I am the National Institutes of Health Relapsing Polychondritis Patient 34.
The registered nurse coordinating the Relapsing Polychondritis clinical trial informs me of my trial placement.
Learning that I am Relapsing Polychondritis patient 34 causes my emotions to seesaw rapidly.
Part of me feels elated that I am at the beginning of the Relapsing Polychondritis clinical trial. Whereas, another part of me screams, ugh! Limited data, orphan disease, and a cure not on the horizon.
I find truth rings through my rainbow of emotions. The doctor spearheading the Relapsing Polychondritis clinical trial confirms the rarity, the gambit of medical symptoms and lack of medical data that surround Relapsing Polychondritis.
The scientists at the National Institutes Of Health will use my medical data to try to find a cause or trigger for Relapsing Polychondritis. At this time it is not known what causes Relapsing Polychondritis.
The medical symptoms of Relapsing Polychondritis vary from patient to patient. The disease may affect a person’s airway whereas another person may suffer from renal disease or joint inflammation.
I convey to the doctor heading the Relapsing Polychondritis Clinic that fatigue is one of my significant symptoms.
The doctor holds up one finger.
In my brain fogged world I do not understand the physician’s gesture.

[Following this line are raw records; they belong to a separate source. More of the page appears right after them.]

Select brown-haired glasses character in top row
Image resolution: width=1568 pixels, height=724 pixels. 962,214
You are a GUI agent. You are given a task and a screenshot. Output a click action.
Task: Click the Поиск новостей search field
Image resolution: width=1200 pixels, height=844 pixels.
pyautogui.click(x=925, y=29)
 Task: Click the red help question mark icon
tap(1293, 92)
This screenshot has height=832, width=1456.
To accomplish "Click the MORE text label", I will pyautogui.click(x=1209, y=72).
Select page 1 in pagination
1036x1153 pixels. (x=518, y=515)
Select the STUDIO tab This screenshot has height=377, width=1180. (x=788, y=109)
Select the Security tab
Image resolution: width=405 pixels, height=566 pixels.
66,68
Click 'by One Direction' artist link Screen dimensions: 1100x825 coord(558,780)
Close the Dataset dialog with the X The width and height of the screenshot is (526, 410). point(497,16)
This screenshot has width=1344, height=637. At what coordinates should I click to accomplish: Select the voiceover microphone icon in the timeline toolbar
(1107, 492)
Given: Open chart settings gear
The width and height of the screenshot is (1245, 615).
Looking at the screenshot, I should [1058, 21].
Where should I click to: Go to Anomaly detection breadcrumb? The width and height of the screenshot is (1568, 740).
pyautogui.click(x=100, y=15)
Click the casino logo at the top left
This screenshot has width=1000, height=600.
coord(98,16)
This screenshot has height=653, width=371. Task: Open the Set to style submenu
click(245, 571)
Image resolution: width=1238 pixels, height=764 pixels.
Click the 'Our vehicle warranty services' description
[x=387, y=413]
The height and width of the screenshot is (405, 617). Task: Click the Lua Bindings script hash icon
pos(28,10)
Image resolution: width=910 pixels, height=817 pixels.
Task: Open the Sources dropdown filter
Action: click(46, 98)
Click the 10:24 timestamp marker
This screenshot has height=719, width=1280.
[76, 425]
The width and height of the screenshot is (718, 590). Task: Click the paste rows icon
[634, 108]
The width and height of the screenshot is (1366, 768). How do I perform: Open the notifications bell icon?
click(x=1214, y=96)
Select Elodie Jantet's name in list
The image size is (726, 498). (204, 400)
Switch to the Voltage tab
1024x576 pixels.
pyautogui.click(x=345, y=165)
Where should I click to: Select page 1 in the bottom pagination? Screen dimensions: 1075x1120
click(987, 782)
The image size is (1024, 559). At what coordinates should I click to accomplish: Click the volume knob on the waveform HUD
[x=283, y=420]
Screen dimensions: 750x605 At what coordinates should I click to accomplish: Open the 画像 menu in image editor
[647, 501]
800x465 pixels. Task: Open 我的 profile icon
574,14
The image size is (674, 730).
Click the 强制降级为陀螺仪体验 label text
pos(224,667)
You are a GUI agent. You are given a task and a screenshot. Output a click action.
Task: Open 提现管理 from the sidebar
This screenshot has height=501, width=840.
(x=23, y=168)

The doctor goes on to explain that fatigue is the one number symptom that Relapsing Polychondritis patients express.
I nod in agreement.
I want to say, I feel worse than fatigue, but I do not have the word to convey the feeling accurately.
My body often wakes feeling it has run a Marathon the day before. I have not. My muscles are sore, achy and often spasm.
The heaviness of my body feels like an iron weight and often does not have enough energy to move off the bed. Once off the bed, it can take hours to drum up enough power for a ponytail hairstyle day (there is no energy to shower or wash your hair).
Morning often turns into the afternoon with nothing accomplished. I have anxiety thinking that my tired body has to get up. I am tired of being tired. I am tired of thinking. Most, the time my brain does not align actions correctly.
Today, I found myself trying to close a garage with my garage remote. I was frustrated the remote was not working. I even drove up closer to the garage to make sure the garage was receiving the remote signal. I finally figured out that my garage remote did not work because I was not at my house.
I live in a brain fog world. I am forgetful, I do not recognize faces quickly, and my speech is frequently choppy.
I hope the new medication the doctor at the National Institutes of Health recommended will help my cognitive function.
The medication has given me a nasty range of side effects, but the constant burning sensation of my ears has begun to subside. Hopefully, the inflammation within my body has slowed.
I have no doubt inflammation an essential factor spawning fatigue.
Even with the unpleasant side effects of my new medication, it is worth the trade-off.
With bittersweetness, I am grateful to be the National Institutes Of Health Relapsing Polychondritis clinical trial patient 34.
I hope my medical information will help the NIH play it back to me and forward to others.